▶ [Document section]
Friday, August 13, 2021

One Project Ends, Another Begins

Once again, time got away from me.  Only this time, instead of being in a stagnant state, where I could not seem to work on my miniatures, I have been making minis like crazy!  There is so much to report on, I hardly know where to begin.

First, the deco house is finished.  It's not much different than when you last saw it, except that I have added a little landscaping and some plants to the deck. 





The house has now moved off my craft table and onto a bookshelf, making way for a new project, which is—the lighthouse and keeper's cottage!  Here they are in dry fit.



Dry fit is so helpful for planning.  Right away I noticed several things.  1)  The windows of the keeper's cottage are too narrow.  Since the cottage will become a museum and gift shop, it will need wider display windows.  2)  There is a lot of nice room in the first-floor tearoom.  I had originally planned on two tables.  Maybe I will be able to fit three.  3) There is not a lot of wall space for bookshelves for the second-floor bookstore.  Originally, I was going to have an office on the third floor, but the bookstore may need to take up two floors.

I got started on the keeper's cottage and immediately widened the holes for the windows by about ¼ inch on either side.  This helps with the display space but doesn't interfere with the structural integrity of the front wall.  You can see the original window opening on the right and the widened window opening on the left.  

That did mean I also had to make my own windows to replace the ones provided by Real Good Toys, but I was OK with that.  I got used to making windows for both Sagamore Hill and the deco house.  😊  And then, before I knew it, the house was built!  That has to be some kind of record for me.  With the siding milled in and the floors already finished, it really only took a weekend to put the structure together—a nice change from the builds I've been doing.  I will be using a battery-operated light in the house, as it is so small and not really worth the effort of plug-in lighting.  The sign over the door was made from one of the original shutters, which can no longer be used now that the windows have been widened.


I've made display stands for in back of both windows.  They are removable so that I can pull the
 in and out to change the displays.  I'm also working on a glass display case and a counter for displaying my ships.

And now for the real fun—all the little items I have purchased or made for the new project.  More paintings have arrived, and I really love them.  However, I really wanted a traditional sailing ship, and wasn't able to find anything in the size I wanted.  I am not a painter, but I can cross-stitch and was lucky enough to find a pattern that, when stitched on 36-count fabric, is a workable size.  While hunting for the ship pattern, I also found a tiny lighthouse pattern, so I made that up, too.


All the goodies for the tearoom arrived.  Don't they look yummy?

▶ [Written task 1]
Take the part of the rows that opens with the line containing "Where should I click to: Edit" and closes with the last line of the rows. Give those lines again with their requests, and offset every coordinate in the answers by -149.

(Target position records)
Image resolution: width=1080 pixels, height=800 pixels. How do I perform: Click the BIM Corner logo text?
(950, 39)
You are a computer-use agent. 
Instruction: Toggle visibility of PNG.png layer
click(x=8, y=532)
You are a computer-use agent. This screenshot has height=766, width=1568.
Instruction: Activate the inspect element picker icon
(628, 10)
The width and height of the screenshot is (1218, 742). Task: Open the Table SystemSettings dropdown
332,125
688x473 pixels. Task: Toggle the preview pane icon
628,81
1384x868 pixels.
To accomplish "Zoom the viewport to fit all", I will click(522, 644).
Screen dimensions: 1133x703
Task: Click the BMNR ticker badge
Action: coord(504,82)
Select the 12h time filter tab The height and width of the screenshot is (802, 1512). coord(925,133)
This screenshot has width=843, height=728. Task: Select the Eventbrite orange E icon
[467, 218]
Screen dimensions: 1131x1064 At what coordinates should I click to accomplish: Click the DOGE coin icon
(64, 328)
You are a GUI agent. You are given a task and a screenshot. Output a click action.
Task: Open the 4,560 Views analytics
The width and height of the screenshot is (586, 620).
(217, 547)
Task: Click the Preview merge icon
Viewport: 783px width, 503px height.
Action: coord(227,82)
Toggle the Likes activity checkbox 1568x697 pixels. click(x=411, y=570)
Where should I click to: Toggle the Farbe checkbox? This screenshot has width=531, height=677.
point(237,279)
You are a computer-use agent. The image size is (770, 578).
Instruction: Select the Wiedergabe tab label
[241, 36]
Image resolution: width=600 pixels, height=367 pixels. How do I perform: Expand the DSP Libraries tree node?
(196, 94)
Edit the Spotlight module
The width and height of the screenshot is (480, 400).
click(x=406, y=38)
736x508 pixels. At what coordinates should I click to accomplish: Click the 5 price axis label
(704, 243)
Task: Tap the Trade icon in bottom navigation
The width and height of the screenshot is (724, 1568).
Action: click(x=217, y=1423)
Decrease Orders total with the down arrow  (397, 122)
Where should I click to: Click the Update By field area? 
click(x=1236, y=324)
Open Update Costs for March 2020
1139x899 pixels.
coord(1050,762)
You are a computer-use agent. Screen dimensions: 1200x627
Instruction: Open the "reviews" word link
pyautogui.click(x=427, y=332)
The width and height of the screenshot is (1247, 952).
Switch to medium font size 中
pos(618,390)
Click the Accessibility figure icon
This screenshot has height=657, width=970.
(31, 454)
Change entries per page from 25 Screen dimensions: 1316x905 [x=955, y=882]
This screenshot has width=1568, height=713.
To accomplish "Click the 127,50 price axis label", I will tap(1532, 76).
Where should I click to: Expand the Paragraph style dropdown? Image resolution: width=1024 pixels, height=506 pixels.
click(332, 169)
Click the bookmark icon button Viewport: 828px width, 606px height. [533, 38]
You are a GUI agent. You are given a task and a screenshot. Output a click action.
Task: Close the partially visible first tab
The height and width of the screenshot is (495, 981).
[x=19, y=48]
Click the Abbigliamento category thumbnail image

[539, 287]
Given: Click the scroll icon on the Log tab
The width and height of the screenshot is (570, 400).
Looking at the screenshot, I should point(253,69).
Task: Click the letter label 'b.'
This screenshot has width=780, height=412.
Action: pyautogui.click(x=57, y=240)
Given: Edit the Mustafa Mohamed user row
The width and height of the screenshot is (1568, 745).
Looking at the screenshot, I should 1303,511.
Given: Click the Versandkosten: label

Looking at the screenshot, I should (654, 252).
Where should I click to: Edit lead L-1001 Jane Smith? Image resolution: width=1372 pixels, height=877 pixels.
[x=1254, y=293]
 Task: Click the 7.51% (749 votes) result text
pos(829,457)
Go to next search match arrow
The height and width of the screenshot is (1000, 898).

▶ [Written task 2]
List the three things the blog post says were noticed during the dry fit.

▶ [Written reply 1]
Where should I click to: Edit lead L-1001 Jane Smith? Image resolution: width=1372 pixels, height=877 pixels.
[x=1105, y=144]
 Task: Click the 7.51% (749 votes) result text
pos(680,308)
Go to next search match arrow
The height and width of the screenshot is (1000, 898).

▶ [Written reply 2]
1. The windows of the keeper's cottage are too narrow, and the cottage will need wider display windows as a museum and gift shop.
2. The first-floor tearoom has a lot of room, and three tables may fit instead of the two originally planned.
3. There is not much wall space for bookshelves in the second-floor bookstore, so the bookstore may need to take up two floors.